What Is Rapeseed Oil and When Should You Use It?

If you live in the U.S. or Canada, you probably know this neutral cooking oil as "canola oil."

glass pitcher with rapeseed oil surrounded by yellow rape plants outdoors
Photo: Getty Images/Westend61

Rapeseed oil is one of the most widely used cooking oils in the United States, although most people living in the U.S. have never seen anything with the label "rapeseed." The confusion largely comes down to semantics. Here's everything you need to know about this versatile and affordable cooking oil.

What Is Rapeseed Oil?

field with yellow rape plant flowers
Getty Images/Shadya Corradini/500px

Rapeseed oil is produced from the seeds of the rape plant, a yellow flowering plant belonging to the mustard or cabbage family. There are two main types of rapeseed oil: industrial and culinary. Industrial rapeseed oil is mostly used in chemical and automotive industries, and is high in erucic acid, a compound that may be dangerous to humans when consumed in large amounts. In the United States and Canada, culinary rapeseed oil is known as "canola oil."

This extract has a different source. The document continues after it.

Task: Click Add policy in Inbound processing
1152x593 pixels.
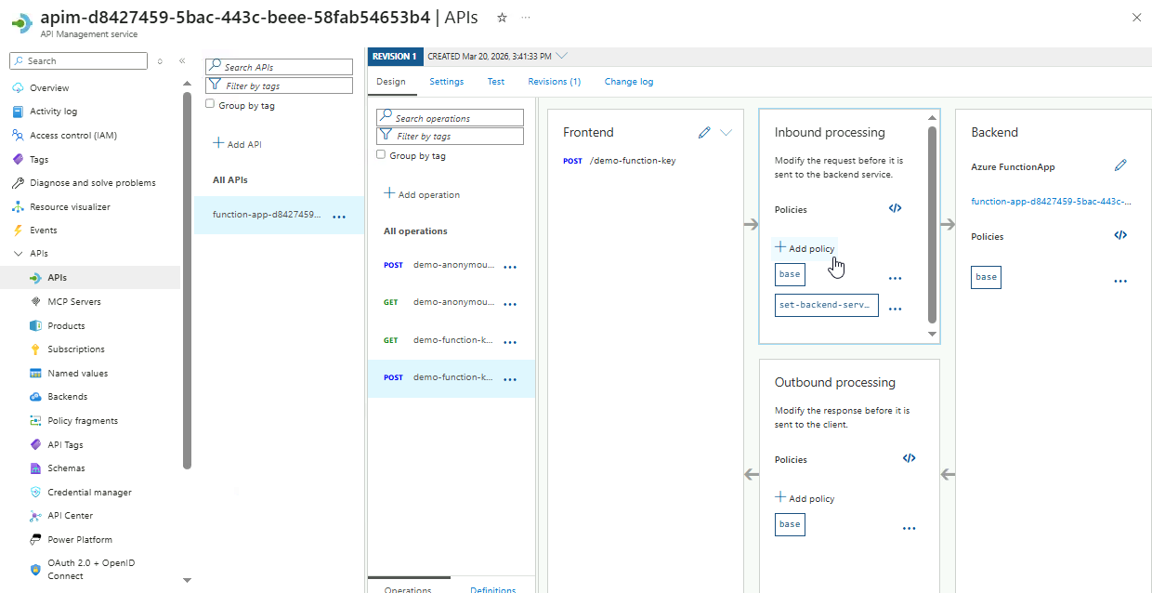Action: (805, 248)
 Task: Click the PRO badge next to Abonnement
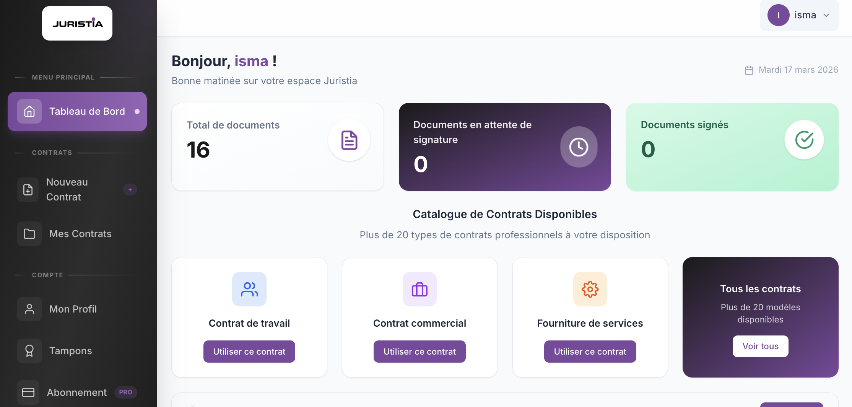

Rapeseed Oil vs. Canola Oil

One of the most widely consumed oils in the United States, canola oil is actually derived from rapeseed cultivars. In 1976, Canadian scientists used traditional cross-breeding to create a new cultivar that was low in both glucosinolates and erucic acid. Prior to this, rapeseed oil was not used for human consumption due to its potentially dangerous levels of erucic acid.

The new and improved oil was named canola oil, a combination of — "Canada" and "oil" — in honor of its largest producer. By definition, canola oil must have less than 2 percent erucic acid and less than 30 micromoles of glucosinolates (a natural component that can give the oil a bitter taste).

Outside of the U.S. and Canada, many countries use the name "rapeseed oil" interchangeably to refer to both culinary and industrial rapeseed oil.

What Is Rapeseed Oil Used For?

High-Heat Cooking

An oil's smoke point refers to the temperature at which it will begin smoking and creating harmful compounds, resulting in a burnt, acrid flavor. If you've ever turned your back on a pan full of oil over high heat, then you might be familiar with the billowing smoke and scorched smell of oil that's been heated past its smoke point.

In general, refined oils (like rapeseed/canola) tend to have a higher smoke point, meaning they can be used for more high-heat cooking methods like deep-frying, stir-frying, or pan-searing. Rapeseed oil has a smoke point of 400 degrees F. A general rule of thumb is the lighter the oil = the more refined = the higher the smoke point.


Rapeseed/canola oil is what's known as a neutral oil, meaning it won't impact the flavor of your dish. Neutral oils are usually refined oils that have undergone extra processing such as bleaching and deodorizing, resulting in a more neutral taste. Unrefined oils, such as extra virgin olive oil or coconut oil, tend to taste closer to the plant they are derived from.

Neutral oils are great for baking, deep frying, or any time you don't want to distract from the flavors of the dish.

Rapeseed Oil Substitutes

When substituting for rapeseed/canola oil, your best bet is going to be another neutral oil with a relatively high smoke point. These include safflower oil, light/refined olive oil, soybean oil, peanut oil, corn oil, sunflower oil, vegetable oil, and grapeseed oil. Of course, if you don't need a neutral oil for your dish, extra virgin olive oil or avocado oil can be suitable substitutes.